Il ne faudrait toutefois pas considérer, comme on l’entend trop souvent en France, que cette politique industrielle doit se construire aux dépens de la politique de concurrence.
Rappelons tout d’abord que la politique de concurrence est, à sa manière, une forme minimaliste de politique industrielle. Par exemple, en luttant contre les cartels, la politique antitrust met fin à des pratiques qui portent le plus souvent sur des produits intermédiaires, ce qui pénalise la compétitivité d’autres entreprises. De même, lorsque les autorités de concurrence s’attaquent aux abus de position dominante de géants comme Google ou Qualcomm, elles évitent que des concurrents prometteurs ne soient exclus du marché.
Mais surtout, la concurrence et la politique de concurrence sont des outils essentiels pour assurer la réussite d’une politique industrielle volontariste. Ainsi, à la suite de la crise du Covid-19, l’Europe va sans doute vouloir retrouver une certaine « souveraineté économique » : l’enjeu sera alors de reconstituer des avantages comparatifs dans des secteurs où nous sommes aujourd’hui trop dépendants des importations, à l’image de l’industrie du médicament.
En pratique, cette politique industrielle consistera à cibler des secteurs jugés « stratégiques » et à les protéger du reste du monde pour leur permettre de rattraper leurs concurrents non européens. Cette politique ne peut toutefois réussir que si l’on maintient une forte concurrence à l’intérieur du marché européen, pour stimuler l’innovation et l’efficacité économique. Il serait dangereux de désigner à l’avance un « champion» , en lui octroyant d’emblée un monopole. Le monopole temporaire doit être le résultat d’une compétition féroce entre entreprises et non une rente octroyée dès le départ.

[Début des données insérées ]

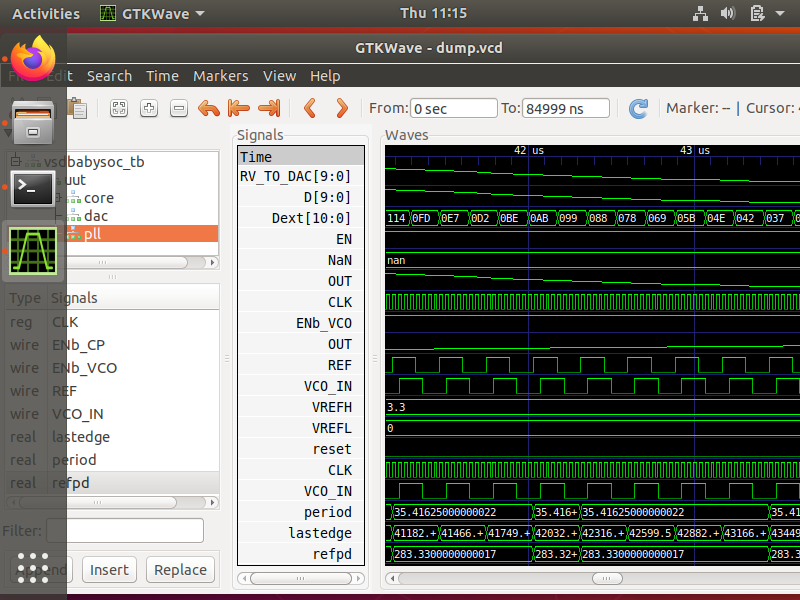Click the Zoom Fit toolbar icon
Viewport: 800px width, 600px height.
click(x=119, y=108)
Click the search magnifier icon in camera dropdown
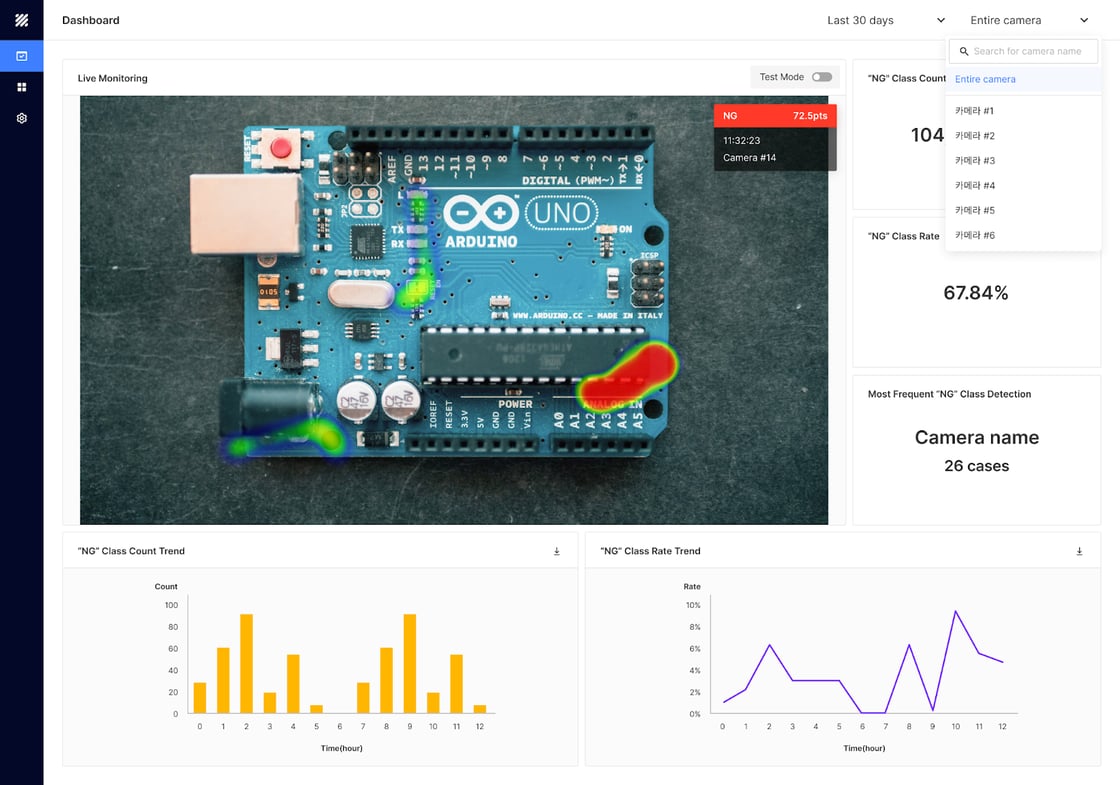Image resolution: width=1120 pixels, height=785 pixels. point(964,51)
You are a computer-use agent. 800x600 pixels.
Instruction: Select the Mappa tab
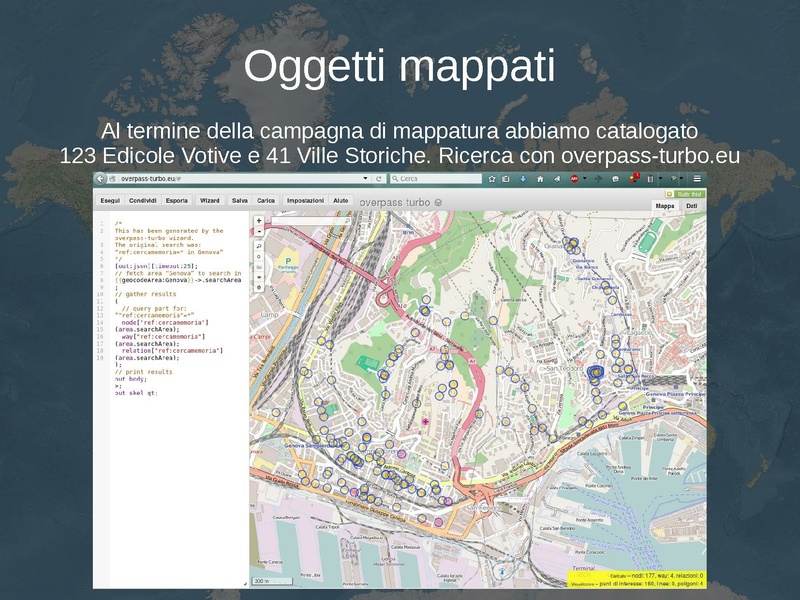[x=665, y=206]
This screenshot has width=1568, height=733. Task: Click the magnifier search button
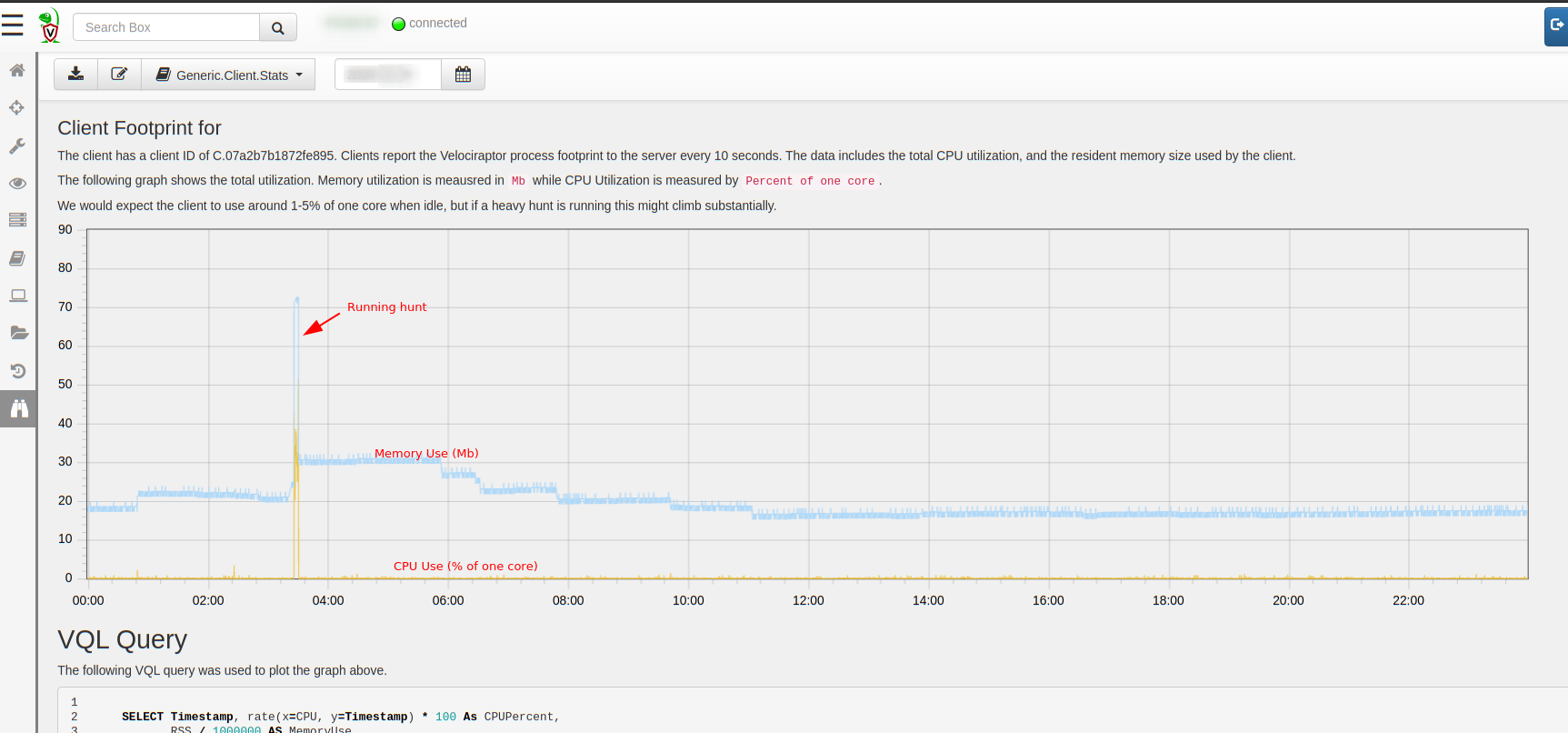tap(278, 27)
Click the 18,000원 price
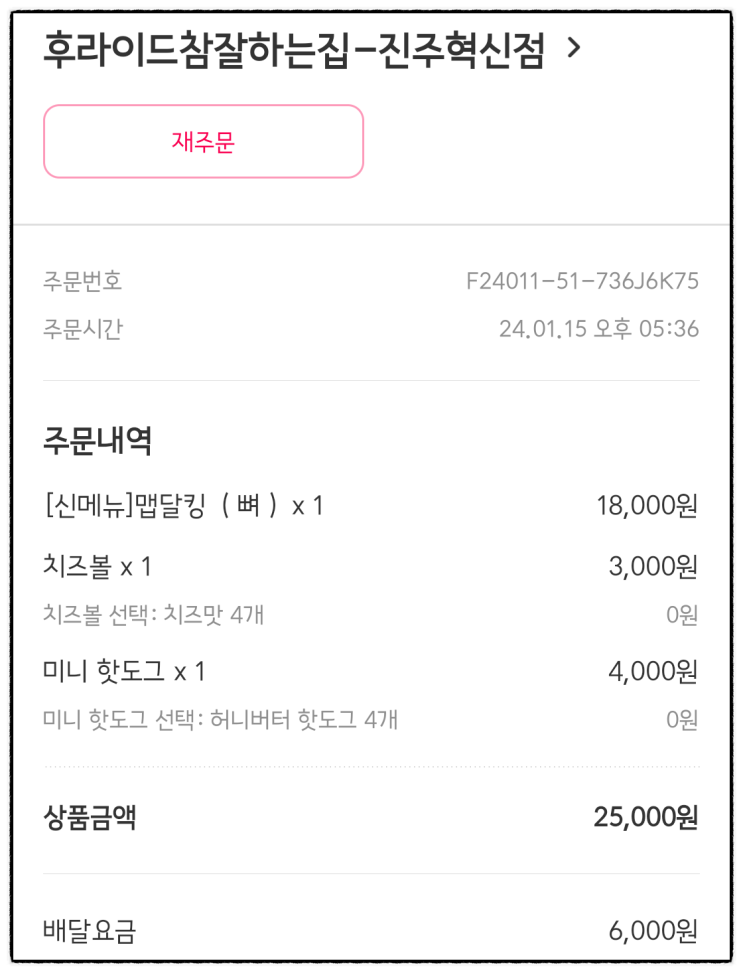This screenshot has width=743, height=973. (646, 506)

Pour s’en convaincre, on peut se tourner vers le Japon et sa politique industrielle volontariste, mise en œuvre durant les années 1960/70 : des secteurs comme l’automobile ou les produits électroniques avaient été désignés comme prioritaires pour préparer l’avenir. Pour atteindre cet objectif, le gouvernement japonais, aidé du puissant MITI, avait fermé le marché domestique, tout en misant sur une forte concurrence interne entre les entreprises… japonaises.
Dans l’automobile par exemple, ce sont pas moins de huit constructeurs qui s’affrontent depuis cinquante ans au Japon, avec le succès technologique et commercial que l’on connaît. Une certaine dose de protectionnisme vis-à-vis du reste du monde n’est pas antinomique avec une forte concurrence interne. Politique industrielle et politique de concurrence se complètent en réalité assez bien.
Emmanuel Combe est professeur à Skema Business School et vice-président de l’Autorité de la concurrence.